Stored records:
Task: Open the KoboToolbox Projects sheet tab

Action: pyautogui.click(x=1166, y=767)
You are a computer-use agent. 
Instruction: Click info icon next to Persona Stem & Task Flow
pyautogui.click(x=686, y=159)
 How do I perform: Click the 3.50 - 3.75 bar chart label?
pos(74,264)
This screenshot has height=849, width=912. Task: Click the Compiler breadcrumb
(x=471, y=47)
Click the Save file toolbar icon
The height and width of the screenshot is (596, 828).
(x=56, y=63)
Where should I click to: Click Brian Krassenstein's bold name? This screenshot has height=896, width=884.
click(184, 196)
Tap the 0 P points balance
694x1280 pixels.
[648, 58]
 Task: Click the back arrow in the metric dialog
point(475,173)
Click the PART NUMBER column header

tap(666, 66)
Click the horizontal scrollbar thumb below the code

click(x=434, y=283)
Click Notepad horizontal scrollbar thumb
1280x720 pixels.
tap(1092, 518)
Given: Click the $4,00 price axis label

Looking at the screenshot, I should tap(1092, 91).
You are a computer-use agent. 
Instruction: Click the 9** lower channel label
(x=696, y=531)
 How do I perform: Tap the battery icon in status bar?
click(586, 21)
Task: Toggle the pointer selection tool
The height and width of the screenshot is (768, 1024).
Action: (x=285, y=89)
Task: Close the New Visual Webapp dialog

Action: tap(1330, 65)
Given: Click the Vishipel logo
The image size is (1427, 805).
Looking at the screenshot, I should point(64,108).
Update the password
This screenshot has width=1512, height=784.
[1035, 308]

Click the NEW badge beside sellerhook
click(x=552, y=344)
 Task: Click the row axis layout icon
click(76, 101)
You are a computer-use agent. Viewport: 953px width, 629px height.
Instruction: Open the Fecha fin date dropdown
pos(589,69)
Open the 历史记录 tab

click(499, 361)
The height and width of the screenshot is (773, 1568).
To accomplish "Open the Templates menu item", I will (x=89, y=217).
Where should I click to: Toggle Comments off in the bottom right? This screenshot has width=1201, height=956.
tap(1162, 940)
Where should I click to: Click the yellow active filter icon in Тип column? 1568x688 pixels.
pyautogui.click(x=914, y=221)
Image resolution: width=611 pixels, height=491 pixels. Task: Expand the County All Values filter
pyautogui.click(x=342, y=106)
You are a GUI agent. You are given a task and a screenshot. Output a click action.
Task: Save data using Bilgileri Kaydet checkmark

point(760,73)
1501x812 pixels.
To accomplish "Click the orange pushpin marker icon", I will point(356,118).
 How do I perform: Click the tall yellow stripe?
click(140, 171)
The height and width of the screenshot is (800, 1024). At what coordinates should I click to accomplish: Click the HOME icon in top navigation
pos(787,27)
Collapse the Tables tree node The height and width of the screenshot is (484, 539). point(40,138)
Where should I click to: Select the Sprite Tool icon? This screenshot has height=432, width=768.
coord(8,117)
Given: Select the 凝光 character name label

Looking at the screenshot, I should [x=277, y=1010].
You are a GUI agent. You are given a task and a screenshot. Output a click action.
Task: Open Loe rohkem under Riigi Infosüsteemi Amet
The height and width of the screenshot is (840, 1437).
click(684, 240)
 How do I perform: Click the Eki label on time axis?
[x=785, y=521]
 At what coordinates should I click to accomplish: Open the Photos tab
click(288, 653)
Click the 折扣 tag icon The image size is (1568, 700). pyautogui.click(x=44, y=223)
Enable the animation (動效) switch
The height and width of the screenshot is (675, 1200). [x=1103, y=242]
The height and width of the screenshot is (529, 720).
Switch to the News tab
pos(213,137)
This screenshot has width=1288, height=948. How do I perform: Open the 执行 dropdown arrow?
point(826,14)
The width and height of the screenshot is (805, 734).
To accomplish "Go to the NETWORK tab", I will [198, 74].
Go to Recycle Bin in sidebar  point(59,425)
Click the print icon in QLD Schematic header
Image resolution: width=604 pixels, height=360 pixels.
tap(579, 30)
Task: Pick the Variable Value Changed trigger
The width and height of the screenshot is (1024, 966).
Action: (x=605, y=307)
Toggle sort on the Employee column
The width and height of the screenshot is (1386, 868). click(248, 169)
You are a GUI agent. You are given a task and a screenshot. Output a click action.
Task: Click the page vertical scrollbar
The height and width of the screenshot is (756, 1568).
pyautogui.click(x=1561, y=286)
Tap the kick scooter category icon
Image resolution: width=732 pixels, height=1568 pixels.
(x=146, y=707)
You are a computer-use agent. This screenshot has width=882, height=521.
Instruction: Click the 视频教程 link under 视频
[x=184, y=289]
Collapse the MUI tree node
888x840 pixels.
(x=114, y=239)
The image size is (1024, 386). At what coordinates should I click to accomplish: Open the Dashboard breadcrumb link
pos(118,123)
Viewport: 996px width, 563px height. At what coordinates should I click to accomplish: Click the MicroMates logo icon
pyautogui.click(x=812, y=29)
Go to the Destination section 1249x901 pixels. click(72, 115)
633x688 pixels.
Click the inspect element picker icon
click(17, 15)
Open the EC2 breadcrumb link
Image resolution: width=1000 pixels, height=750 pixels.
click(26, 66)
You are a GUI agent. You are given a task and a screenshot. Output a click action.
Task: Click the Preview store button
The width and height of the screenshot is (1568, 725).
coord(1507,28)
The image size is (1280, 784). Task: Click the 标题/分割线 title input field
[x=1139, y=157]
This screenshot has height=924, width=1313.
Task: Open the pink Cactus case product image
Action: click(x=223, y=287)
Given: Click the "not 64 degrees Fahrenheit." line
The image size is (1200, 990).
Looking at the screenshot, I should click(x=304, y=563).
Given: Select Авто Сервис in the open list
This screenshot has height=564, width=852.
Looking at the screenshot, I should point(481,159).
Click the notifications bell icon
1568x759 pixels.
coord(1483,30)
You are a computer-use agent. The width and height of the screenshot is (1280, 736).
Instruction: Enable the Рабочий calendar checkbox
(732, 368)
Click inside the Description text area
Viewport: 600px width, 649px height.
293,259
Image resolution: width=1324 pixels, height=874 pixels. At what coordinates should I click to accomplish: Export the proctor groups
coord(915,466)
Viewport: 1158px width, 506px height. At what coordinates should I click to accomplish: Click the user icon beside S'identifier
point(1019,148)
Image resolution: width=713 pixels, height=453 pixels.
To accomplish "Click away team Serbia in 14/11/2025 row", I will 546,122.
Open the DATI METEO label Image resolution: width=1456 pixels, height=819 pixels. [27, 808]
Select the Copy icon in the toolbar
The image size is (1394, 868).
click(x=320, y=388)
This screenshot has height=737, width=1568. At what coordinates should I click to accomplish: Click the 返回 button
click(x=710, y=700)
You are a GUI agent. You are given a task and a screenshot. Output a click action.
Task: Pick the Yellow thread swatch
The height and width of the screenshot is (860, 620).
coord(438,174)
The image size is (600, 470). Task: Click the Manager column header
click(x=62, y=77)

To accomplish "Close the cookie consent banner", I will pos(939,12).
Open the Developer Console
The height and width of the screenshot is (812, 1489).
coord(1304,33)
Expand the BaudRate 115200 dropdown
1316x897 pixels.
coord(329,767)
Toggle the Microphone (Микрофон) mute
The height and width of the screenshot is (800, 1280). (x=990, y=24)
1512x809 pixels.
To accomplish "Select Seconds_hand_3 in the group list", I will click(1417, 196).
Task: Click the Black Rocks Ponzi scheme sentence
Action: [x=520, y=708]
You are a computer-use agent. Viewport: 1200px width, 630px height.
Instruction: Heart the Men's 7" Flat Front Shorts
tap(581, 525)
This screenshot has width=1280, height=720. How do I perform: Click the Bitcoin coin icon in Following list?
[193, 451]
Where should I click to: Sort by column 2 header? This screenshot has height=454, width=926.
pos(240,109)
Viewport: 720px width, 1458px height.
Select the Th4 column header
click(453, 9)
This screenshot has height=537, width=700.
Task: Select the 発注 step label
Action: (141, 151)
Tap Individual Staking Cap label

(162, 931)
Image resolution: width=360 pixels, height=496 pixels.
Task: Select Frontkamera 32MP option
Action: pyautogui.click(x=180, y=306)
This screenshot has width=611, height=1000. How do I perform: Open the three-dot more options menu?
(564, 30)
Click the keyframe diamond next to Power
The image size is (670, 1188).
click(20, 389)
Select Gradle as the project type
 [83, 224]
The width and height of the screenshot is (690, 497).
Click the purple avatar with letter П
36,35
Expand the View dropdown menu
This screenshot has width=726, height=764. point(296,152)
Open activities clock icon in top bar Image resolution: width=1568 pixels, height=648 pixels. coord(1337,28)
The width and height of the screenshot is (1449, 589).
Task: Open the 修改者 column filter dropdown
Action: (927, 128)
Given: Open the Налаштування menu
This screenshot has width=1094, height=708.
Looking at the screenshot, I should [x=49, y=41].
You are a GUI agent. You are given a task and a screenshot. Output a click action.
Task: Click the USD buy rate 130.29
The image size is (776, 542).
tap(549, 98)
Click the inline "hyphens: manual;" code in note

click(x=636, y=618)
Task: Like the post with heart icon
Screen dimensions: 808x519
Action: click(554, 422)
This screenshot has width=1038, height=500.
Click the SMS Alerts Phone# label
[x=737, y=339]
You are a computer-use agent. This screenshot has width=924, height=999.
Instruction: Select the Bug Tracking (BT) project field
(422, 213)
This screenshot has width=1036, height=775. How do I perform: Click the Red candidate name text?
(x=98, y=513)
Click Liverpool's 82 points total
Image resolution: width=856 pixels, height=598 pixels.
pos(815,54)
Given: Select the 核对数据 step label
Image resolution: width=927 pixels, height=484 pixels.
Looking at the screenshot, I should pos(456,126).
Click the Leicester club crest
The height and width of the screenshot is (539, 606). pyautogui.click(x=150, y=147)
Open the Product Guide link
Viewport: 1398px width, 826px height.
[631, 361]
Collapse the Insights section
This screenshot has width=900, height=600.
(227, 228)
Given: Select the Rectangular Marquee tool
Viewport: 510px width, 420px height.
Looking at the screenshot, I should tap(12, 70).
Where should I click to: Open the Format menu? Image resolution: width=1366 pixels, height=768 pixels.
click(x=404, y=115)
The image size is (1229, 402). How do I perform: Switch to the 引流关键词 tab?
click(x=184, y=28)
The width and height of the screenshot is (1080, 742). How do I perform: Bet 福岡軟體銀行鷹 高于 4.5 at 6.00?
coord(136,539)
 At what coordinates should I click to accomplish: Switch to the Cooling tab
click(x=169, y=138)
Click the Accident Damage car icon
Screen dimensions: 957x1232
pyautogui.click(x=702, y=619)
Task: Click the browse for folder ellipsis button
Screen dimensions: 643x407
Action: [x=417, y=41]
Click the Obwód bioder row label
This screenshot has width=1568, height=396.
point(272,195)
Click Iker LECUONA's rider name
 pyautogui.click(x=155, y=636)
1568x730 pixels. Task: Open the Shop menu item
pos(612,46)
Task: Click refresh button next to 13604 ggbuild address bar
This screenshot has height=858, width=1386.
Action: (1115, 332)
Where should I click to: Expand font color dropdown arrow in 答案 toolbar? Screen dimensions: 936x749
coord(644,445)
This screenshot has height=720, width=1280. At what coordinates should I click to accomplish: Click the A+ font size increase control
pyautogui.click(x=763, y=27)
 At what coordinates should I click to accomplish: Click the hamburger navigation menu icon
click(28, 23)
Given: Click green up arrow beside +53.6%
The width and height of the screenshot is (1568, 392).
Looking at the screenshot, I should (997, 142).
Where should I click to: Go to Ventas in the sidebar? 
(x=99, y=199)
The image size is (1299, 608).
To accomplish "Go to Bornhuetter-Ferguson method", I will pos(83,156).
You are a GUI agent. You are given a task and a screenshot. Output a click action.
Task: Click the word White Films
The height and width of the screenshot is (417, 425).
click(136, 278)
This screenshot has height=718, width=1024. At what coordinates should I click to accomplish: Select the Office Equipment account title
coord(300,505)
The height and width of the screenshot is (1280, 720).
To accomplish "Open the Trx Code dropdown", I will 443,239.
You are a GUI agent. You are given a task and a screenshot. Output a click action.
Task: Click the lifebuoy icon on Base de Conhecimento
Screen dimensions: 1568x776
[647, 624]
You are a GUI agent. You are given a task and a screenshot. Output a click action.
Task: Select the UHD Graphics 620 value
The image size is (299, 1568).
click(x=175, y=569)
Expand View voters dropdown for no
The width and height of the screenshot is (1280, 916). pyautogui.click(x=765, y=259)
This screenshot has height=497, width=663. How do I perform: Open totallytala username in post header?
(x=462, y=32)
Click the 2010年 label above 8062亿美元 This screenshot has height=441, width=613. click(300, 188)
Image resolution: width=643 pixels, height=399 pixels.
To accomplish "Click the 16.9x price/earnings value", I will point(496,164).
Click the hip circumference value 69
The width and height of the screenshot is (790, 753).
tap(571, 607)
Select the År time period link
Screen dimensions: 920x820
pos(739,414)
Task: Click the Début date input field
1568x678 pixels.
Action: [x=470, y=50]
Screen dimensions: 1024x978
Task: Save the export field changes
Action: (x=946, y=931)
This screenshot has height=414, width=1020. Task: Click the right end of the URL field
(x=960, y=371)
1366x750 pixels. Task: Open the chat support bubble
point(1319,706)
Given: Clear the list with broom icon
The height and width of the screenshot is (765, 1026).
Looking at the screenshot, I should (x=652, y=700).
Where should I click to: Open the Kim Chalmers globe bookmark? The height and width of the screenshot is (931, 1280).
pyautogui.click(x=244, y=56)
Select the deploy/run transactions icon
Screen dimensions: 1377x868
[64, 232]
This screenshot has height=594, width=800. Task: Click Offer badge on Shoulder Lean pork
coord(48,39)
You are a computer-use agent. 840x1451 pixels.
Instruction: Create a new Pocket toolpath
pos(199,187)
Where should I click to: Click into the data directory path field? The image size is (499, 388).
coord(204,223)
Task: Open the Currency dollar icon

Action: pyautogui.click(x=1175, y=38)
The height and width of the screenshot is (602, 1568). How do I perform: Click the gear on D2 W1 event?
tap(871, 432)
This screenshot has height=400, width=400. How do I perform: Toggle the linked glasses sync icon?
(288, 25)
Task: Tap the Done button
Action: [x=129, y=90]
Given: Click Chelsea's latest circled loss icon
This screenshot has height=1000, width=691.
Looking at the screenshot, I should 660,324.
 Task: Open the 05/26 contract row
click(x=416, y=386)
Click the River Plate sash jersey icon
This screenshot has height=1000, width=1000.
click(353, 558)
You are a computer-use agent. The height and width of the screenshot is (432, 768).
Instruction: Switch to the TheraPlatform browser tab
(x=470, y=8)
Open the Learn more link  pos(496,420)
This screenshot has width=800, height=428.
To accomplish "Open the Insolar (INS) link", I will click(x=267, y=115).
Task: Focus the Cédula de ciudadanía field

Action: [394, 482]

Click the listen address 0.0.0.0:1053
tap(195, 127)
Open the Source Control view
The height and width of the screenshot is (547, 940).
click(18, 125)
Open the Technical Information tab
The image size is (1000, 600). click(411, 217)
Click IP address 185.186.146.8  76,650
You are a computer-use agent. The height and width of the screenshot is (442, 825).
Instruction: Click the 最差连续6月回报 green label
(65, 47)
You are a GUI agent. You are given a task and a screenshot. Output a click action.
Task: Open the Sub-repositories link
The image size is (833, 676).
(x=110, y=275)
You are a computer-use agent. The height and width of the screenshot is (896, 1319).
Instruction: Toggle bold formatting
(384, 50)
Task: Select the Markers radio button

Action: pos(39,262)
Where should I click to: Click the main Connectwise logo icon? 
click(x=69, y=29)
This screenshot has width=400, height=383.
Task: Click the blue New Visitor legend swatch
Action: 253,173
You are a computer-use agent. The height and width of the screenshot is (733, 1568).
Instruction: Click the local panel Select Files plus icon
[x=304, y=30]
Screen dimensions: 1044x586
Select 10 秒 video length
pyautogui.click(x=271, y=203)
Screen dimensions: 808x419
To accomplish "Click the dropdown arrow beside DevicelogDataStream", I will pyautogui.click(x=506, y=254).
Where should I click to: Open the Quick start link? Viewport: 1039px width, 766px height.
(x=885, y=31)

▸ **How to complete this task**
If a line in the records contains the string "section", copy it out.

▸ **Solution to this exercise**
Go to the Destination section 1249x901 pixels. click(72, 115)
Collapse the Insights section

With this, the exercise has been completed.